Good morning.

Friday in Whitewater will be partly sunny with a high of 78. Sunrise is 5:20 and sunset is 8:25, for 15 hours, 5 minutes of daytime. The moon is a waxing crescent with 16 percent of its visible disk illuminated.
On this day in 1899, Pearl Hart, a female outlaw of the Old West, robs a stage coach 30 miles southeast of Globe, Arizona.
There have been legion conspiracy theories besetting some Wisconsinites over the last twenty-five years: 9/11 as an inside job, Obama’s birth certificate, claims the Clintons murdered several people, QAnon, that COVID-19 was a planned pandemic, the lab leak theory about COVID-19, that the 2020 presidential election was stolen, that there is in America a ‘deep state,” and that elites are replacing whites with racial minorities. I’ve likely forgotten a few.
Wisconsin now faces another crackpot theory, about the cause of measles, from Wisconsin doctor Pierre Kory:
Last month, Health and Human Services (HHS) secretary and longtime anti-vaxxer Robert F. Kennedy Jr. attended the funeral for the second unvaccinated child in Texas to have died in the ongoing measles outbreak. While in Texas, he met with the two grieving families — along with two local doctors promoting unproven measles treatments, whom he called “extraordinary healers.”
Following the first death, Children’s Health Defense (CHD), the anti-vax organization Kennedy led until recently, pushed its own narrative claiming that the 6-year-old Mennonite girl did not actually die from the measles. In this effort, CHD has relied heavily on Pierre Kory, a Wisconsin doctor who has both amplified that assertion and claimed that the measles virus has been weaponized by unknown conspirators.

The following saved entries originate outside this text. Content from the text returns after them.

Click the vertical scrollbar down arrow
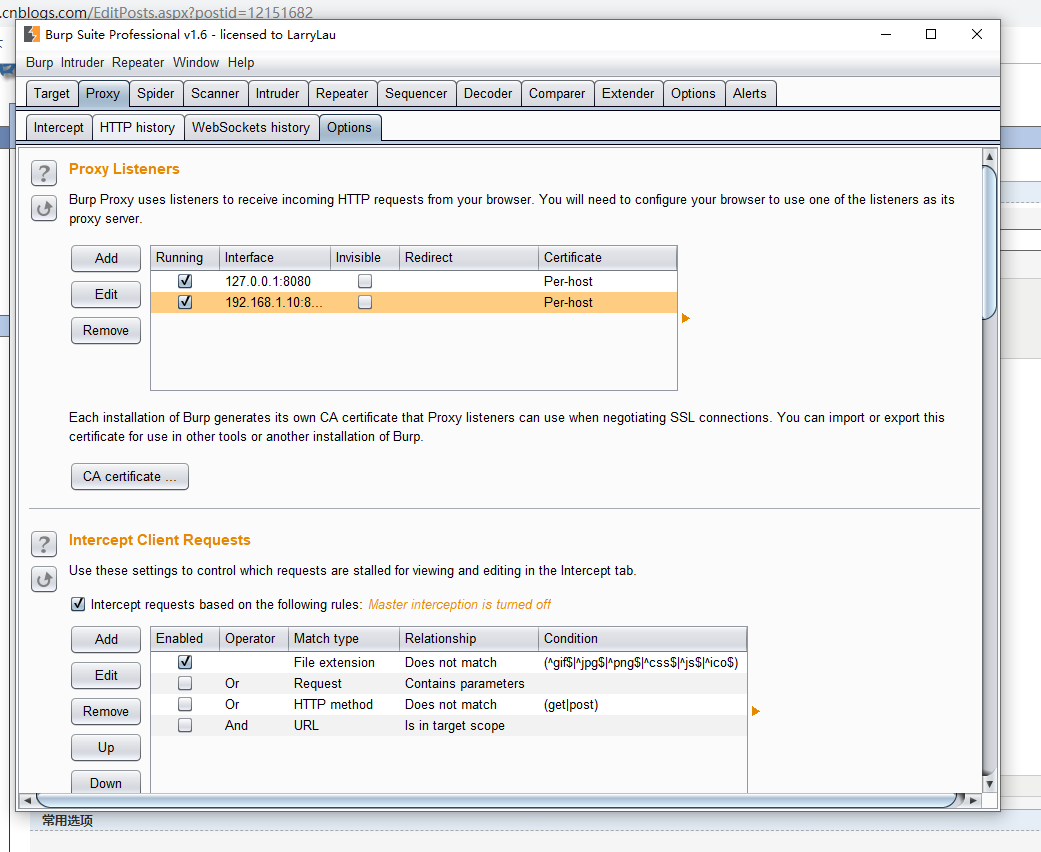This screenshot has height=852, width=1041. point(989,784)
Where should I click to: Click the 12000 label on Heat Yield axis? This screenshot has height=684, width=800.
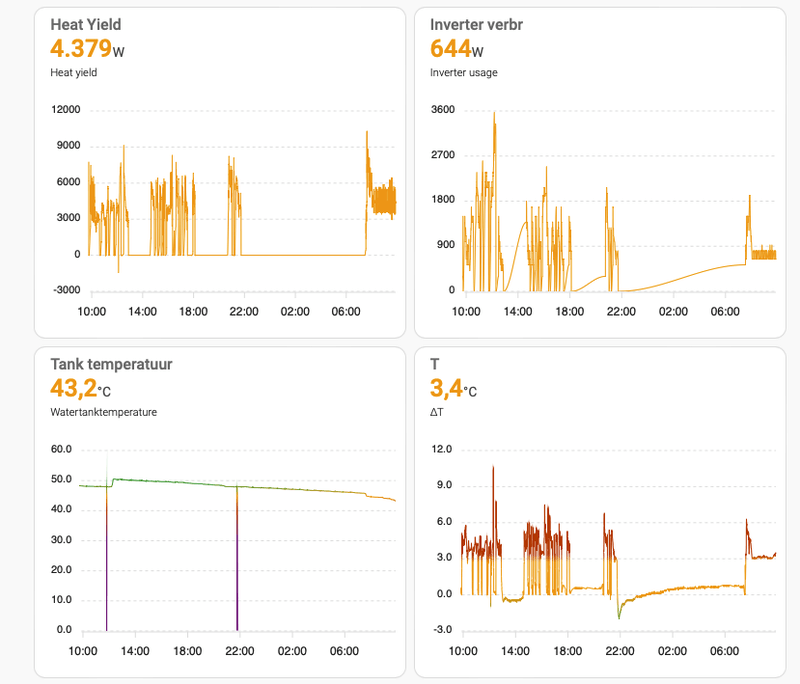[66, 110]
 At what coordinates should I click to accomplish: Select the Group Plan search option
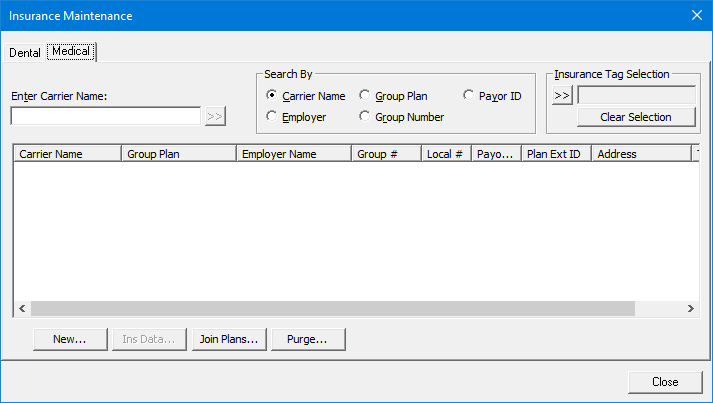(x=365, y=96)
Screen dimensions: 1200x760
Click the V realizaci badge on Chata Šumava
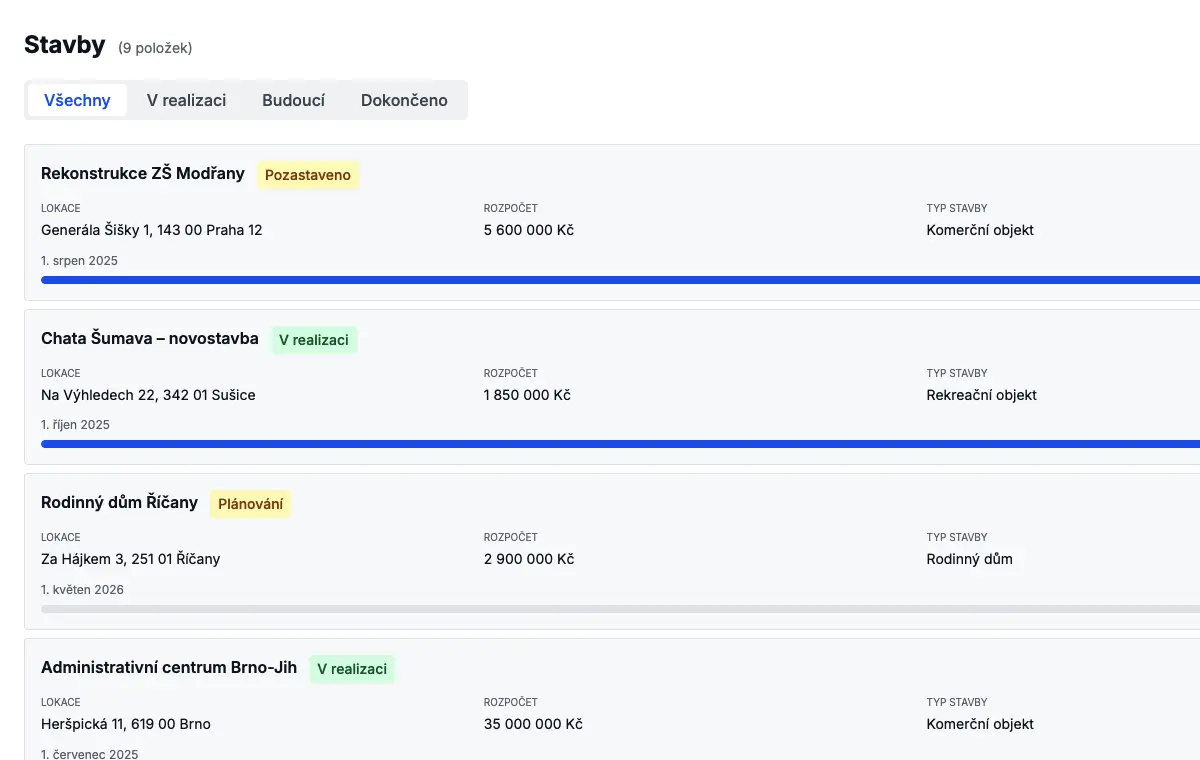[x=314, y=340]
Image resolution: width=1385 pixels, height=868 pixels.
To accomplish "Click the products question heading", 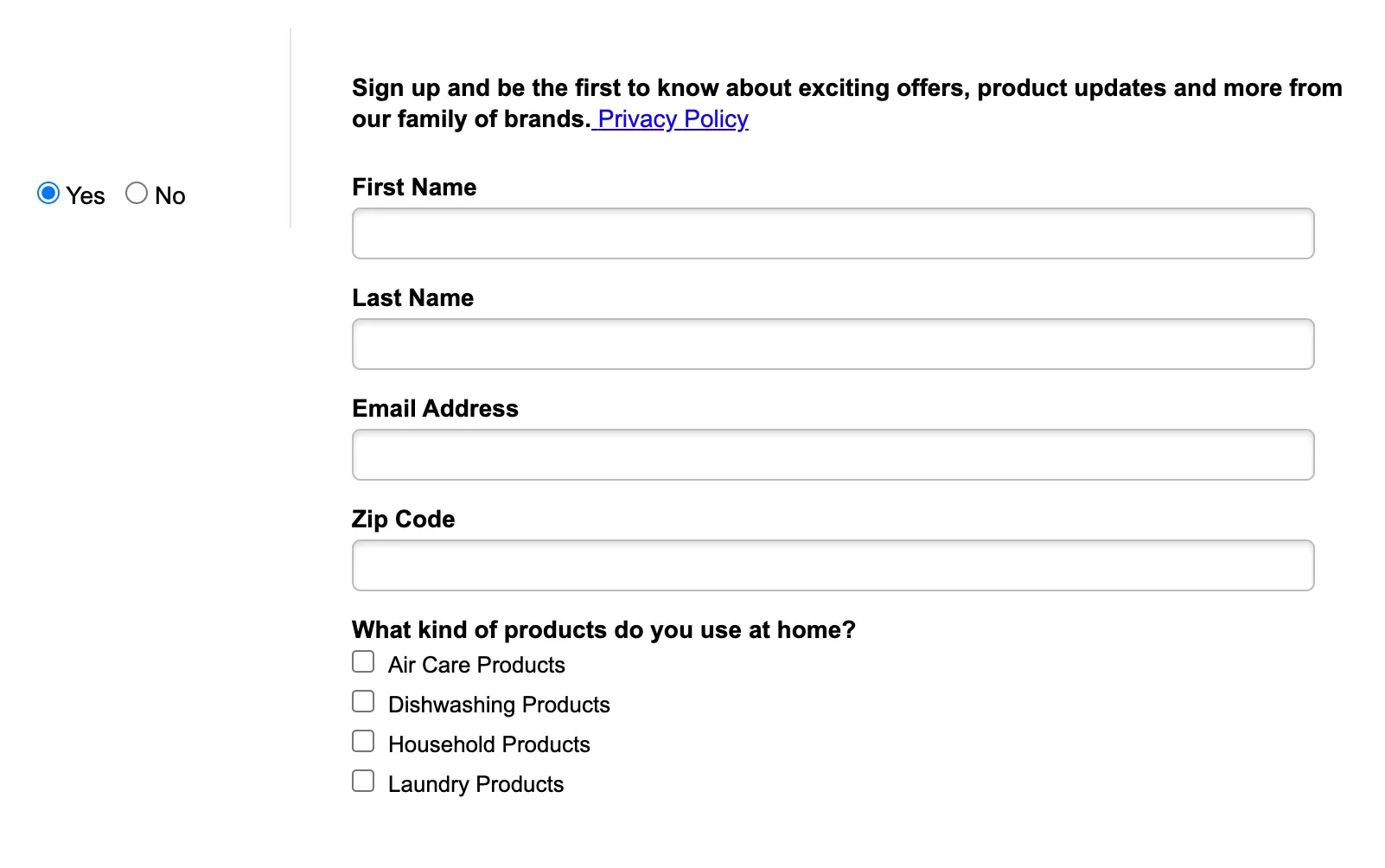I will [x=603, y=630].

Kory is a Kennedy ally who has been widely criticized for spreading Covid misinformation during the pandemic, including pushing the use of ivermectin as a “miracle drug” for treating that virus.
For years, CHD and Kennedy have promoted the debunked claim that the standard measles, mumps, and rubella (MMR) vaccine given to almost all children in the U.S. is tied to autism. With an upsurge in the pandemic-era, right-wing embrace of the anti-vax movement — and of Kennedy himself — there has been a notable decrease in routine pediatric vaccinations in the U.S.
Now that measles immunization rates have fallen below thresholds to maintain herd immunity in certain parts of the country, outbreaks such as the one in West Texas are expected to become more common. In February, Texas reported the country’s first measles death in a child in the more than two decades since the disease was classified as eradicated in the U.S.
In response to this death, CHD posted a video on March 19 featuring Kory and Ben Edwards, another Texas doctor Kennedy applauded, discussing the girl’s medical records, which her parents released to the organization.
Despite having no training in pediatric medicine and having had his board certifications in internal medicine and critical care revoked last year, Kory claimed the child’s death was due to incorrect antibiotic management of a bacterial pneumonia infection that had “little to do with measles.” Edwards — a family doctor who has been treating measles-stricken children in Texas with medications not indicated for measles and was accused of seeing pediatric patients while actively infected with measles himself — concurred with Kory.
(Emphasis added.)
See Center for Media and Democracy, Wisconsin doctor makes wild measles claims, Wisconsin Examiner, May 30, 2025.